Deklarasi Majelis Rakyat Global akan Dorong Perdamaian di Natuna

JAKI | CNN Indonesia
Senin, 31 Jan 2022 17:47 WIB
JAKI menyatakan sejumlah organisasi sipil bersatu untuk membentuk Majelis Rakyat Global guna mendorong perdamaian di Natuna.
JAKI menyatakan sejumlah organisasi sipil bersatu untuk membentuk Majelis Rakyat Global guna mendorong perdamaian di Natuna. (Foto: CNN Indonesia/ Hamka Winovan)
Jakarta, CNN Indonesia --

Sejumlah organisasi masyarakat sipil tengah menginisiasi rencana Deklarasi Majelis Rakyat Global Indonesia sebagai upaya melahirkan perdamaian terkait kisruh di Natuna.

Yudi Syamhudi Suyuti, Koordinator Eksekutif Jaringan Aktivis Kemanusiaan Internasional (JAKI) selaku salah satu inisiator deklarasi mendorong pemerintah China untuk tunduk pada hukum internasional.

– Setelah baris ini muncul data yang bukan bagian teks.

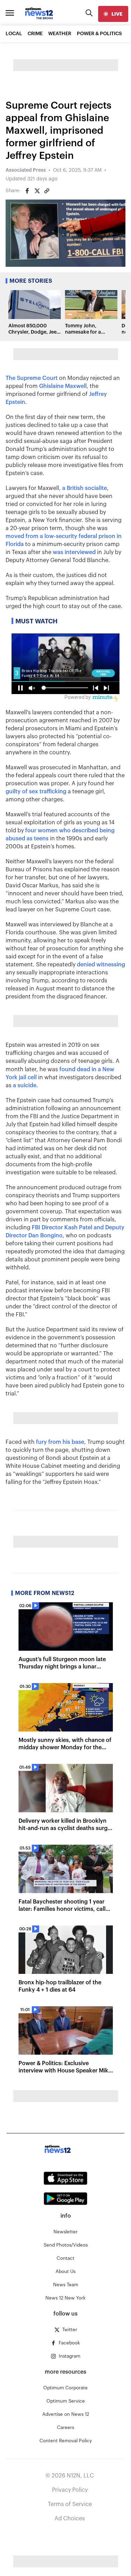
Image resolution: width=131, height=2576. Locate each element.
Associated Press (26, 170)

"Kami meminta China menghormati kedaulatan laut negara-negara berdaulat yang telah ditetapkan melalui UNCLOS. Jika China tunduk pada hukum internasional, maka perdamaian akan dapat dicapai dengan kesepakatan-kesepakatan baru," ujarnya dalam keterangan resmi yang diterima.

ADVERTISEMENT

SCROLL TO CONTINUE WITH CONTENT

Dia menuturkan, rencana deklarasi tersebut dilakukan guna mencegah potensi letupan perang di wilayah Indo Pasifik. Oleh karena itu, pihaknya telah menggalang berbagai organisasi sipil untuk terlibat.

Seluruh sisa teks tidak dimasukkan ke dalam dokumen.